◆ **PROBLEM TO SOLVE**
Edit the records from the line containing "Where should I click to: Toggle" down through the line containing "tap(17, 235)", replacing "star rating" with "title" and changing nothing else. Give only those lines, and leave the pictures out.

◆ **TASK DATA**
***
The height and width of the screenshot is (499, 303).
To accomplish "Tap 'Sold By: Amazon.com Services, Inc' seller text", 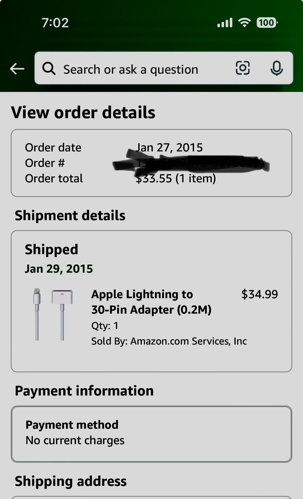I will (x=169, y=341).
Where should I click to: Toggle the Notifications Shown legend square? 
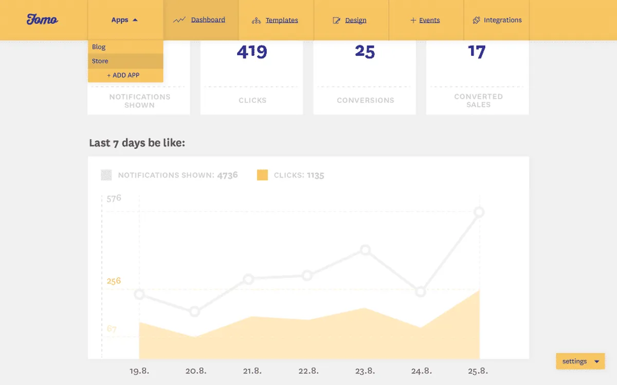pos(106,175)
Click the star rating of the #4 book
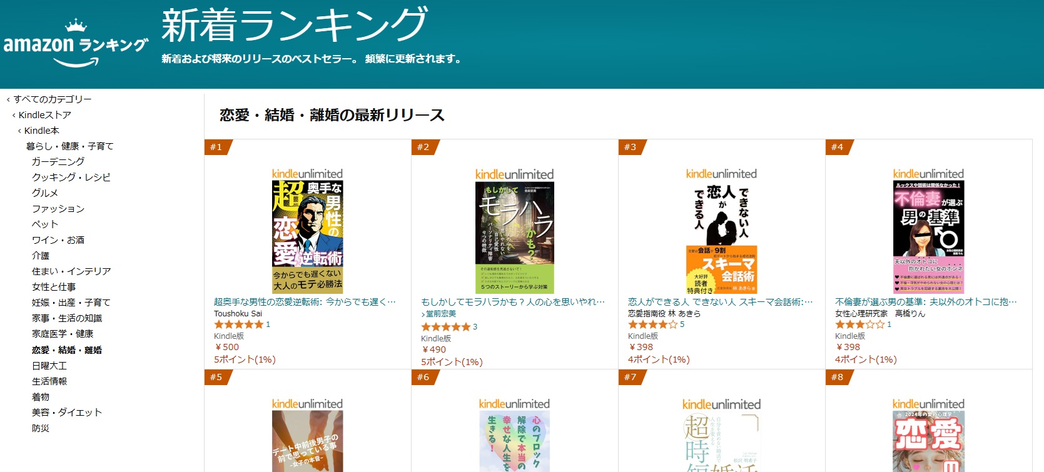Viewport: 1044px width, 472px height. [859, 324]
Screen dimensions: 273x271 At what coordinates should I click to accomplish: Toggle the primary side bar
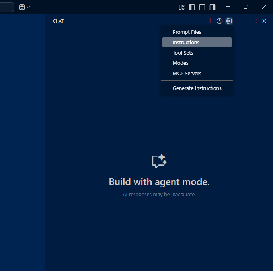tap(192, 7)
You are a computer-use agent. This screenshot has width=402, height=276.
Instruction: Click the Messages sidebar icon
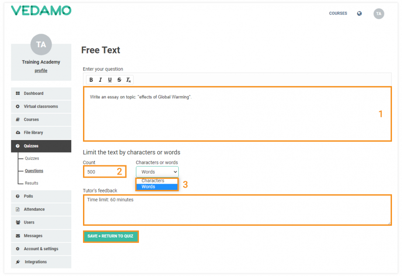tap(17, 235)
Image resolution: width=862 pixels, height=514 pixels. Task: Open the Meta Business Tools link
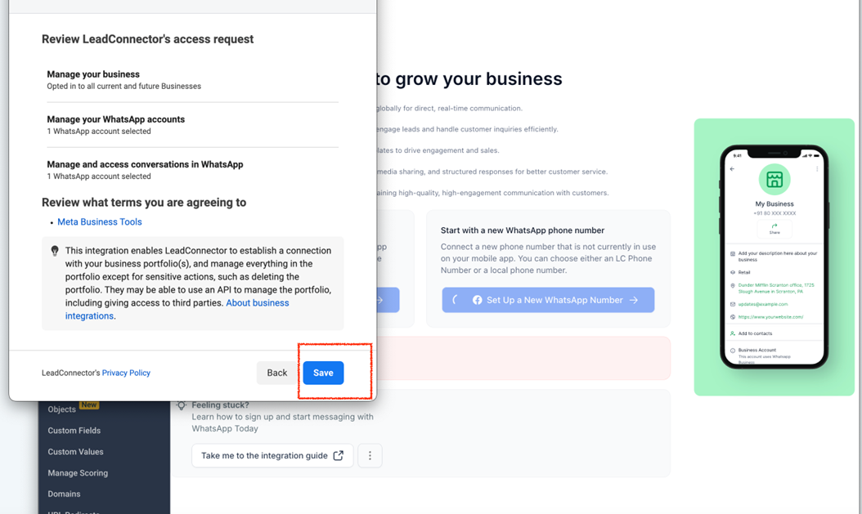(99, 221)
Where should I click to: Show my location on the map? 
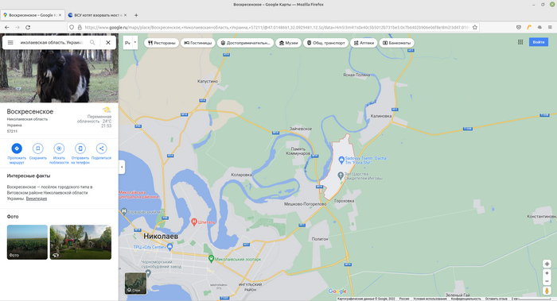pos(547,264)
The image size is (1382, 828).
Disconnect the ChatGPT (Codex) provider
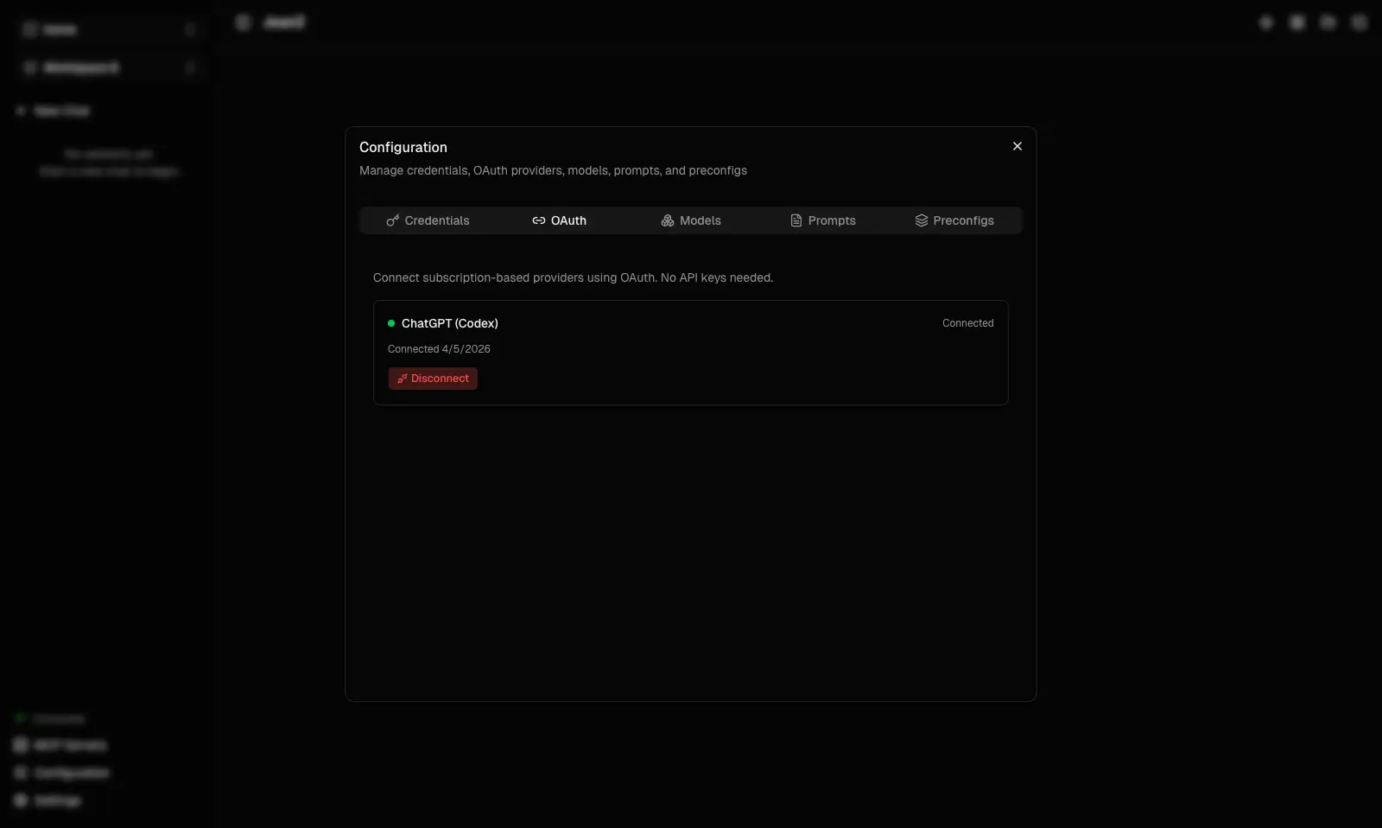coord(433,379)
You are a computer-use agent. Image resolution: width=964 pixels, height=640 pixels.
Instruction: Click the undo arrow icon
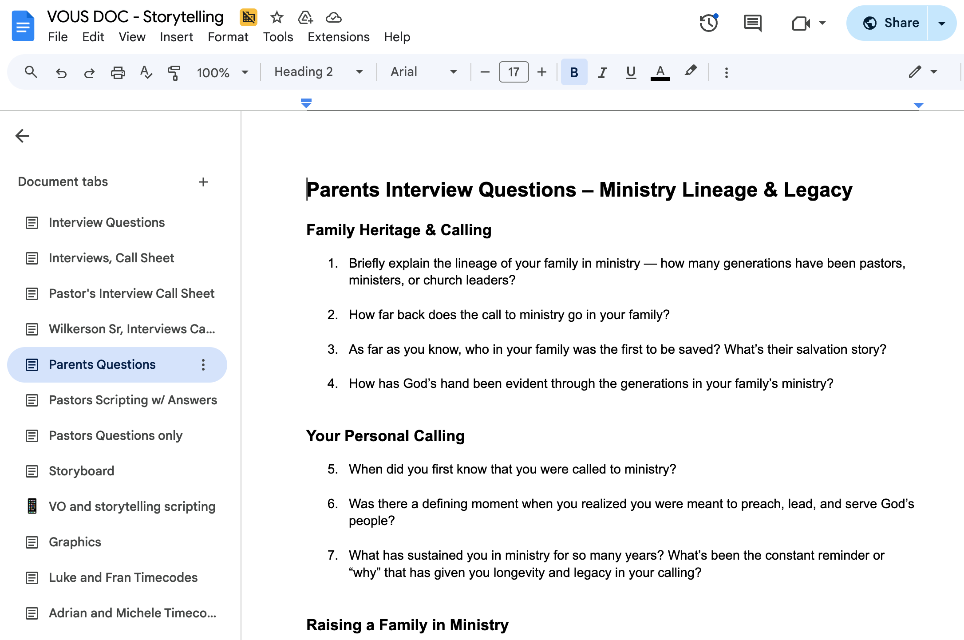tap(61, 72)
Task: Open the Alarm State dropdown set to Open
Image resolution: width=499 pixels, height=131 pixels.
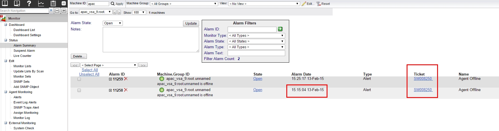Action: point(113,23)
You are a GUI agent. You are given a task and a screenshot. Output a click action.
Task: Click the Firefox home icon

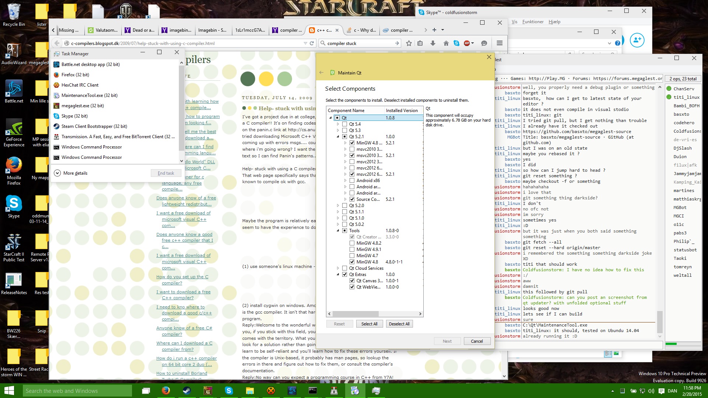[446, 43]
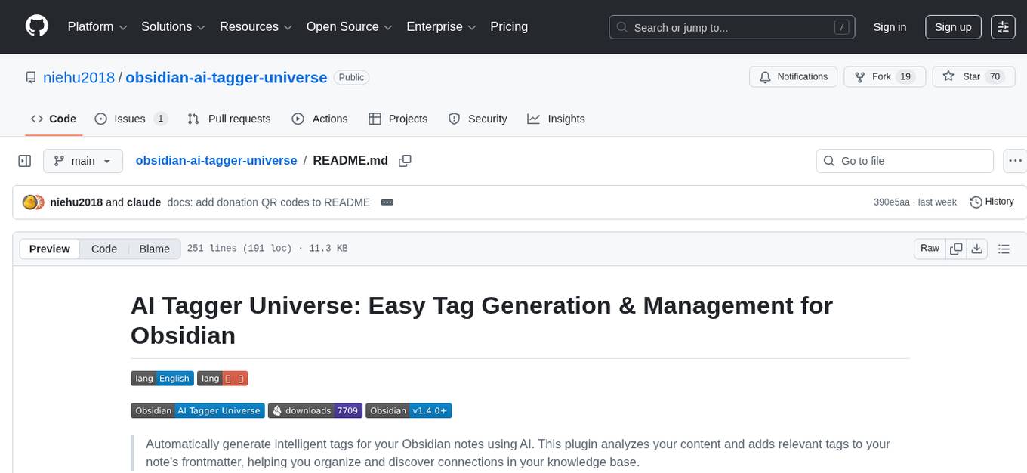The height and width of the screenshot is (473, 1027).
Task: Select the Preview view toggle
Action: (x=50, y=249)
***
◆ **EXERCISE OUTPUT**
Where should I click to: Toggle the Notifications Shown legend square? 
pos(106,175)
Click the title of the #4 book
Viewport: 1044px width, 472px height. [859, 324]
Screen dimensions: 273x271 At what coordinates should I click to accomplish: Toggle the primary side bar
tap(192, 7)
You are a computer-use agent. This screenshot has width=402, height=276.
Instruction: Click the Messages sidebar icon
tap(17, 235)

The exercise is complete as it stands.